Examples of Business Metadata |
Common access routines for the data in the warehouse/mart, mobile apps, data lake, analytical engine, ERP, sales system, websites, social media sites, etc. |
Subject areas |
Table names, and definitions in business terms |
Data element names, domain values, and definitions in business terms |
Application field mappings, transformations, and summarization |
Rules for drill down, drill up, drill across, and drill through |
Data stewards |
Data steward policies, standards, procedures, workflows, and decision trees |
Data location |
Business rules |
Business policies |
Organization hierarchies and contact trees |
Other hierarchies (e.g. product) |
Various security policies and risk management procedures |
Data warehouse refresh dates |
Table 5: Examples of Business Metadata
Other Key Metadata Management Terms and Concepts
Business Glossary
A business glossary provides a listing and sometimes a hierarchy, of the key business concepts of an organization in a common vocabulary. Often it will contain definitions, rules, and polices.

Table 6: Simple Business Glossary Example
Data Dictionary/Data Glossary
A data dictionary (aka data glossary) can be said to be a business glossary designed for an organization’s IT staff. It would show a listing of the key business concepts and their associated technical instantiations in a common vocabulary.

Table 7: Simple Data Dictionary Example
Data Heritage
Data heritage represents the metadata about the original source of the data.

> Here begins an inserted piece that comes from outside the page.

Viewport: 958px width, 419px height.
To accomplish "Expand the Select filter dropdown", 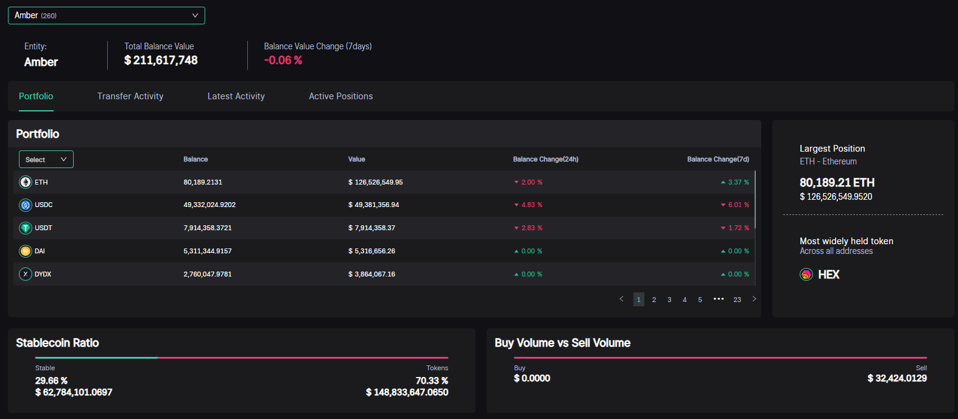I will [46, 160].
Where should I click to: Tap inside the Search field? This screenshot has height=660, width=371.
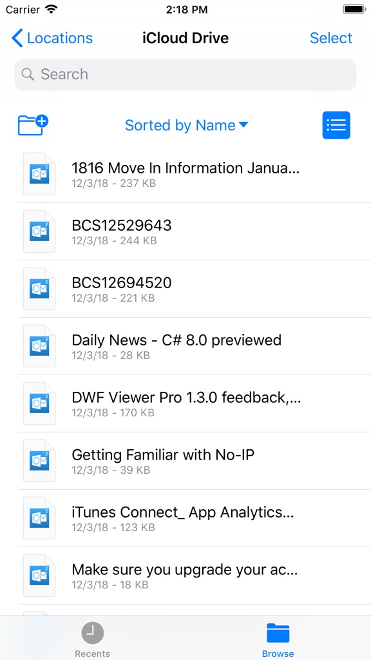pos(185,74)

For example, the data heritage of a business element called “Customer Name” could be “a salesperson types in the customer’s name in the Salesforce system”.
Data Lineage
Data lineage represents information about everything that has “happened” to the data within an organization’s environment. Whether the data was moved from one system to another, transformed, aggregated, etc., ETL (extraction, transformation, and load) tools can capture this metadata electronically.
Conclusion
Learning these foundational concepts that are used in the enterprise-wide management of metadata in an organization in an essential part of every data management professional’s development. Follow these concepts and keep them present build an effective data management program.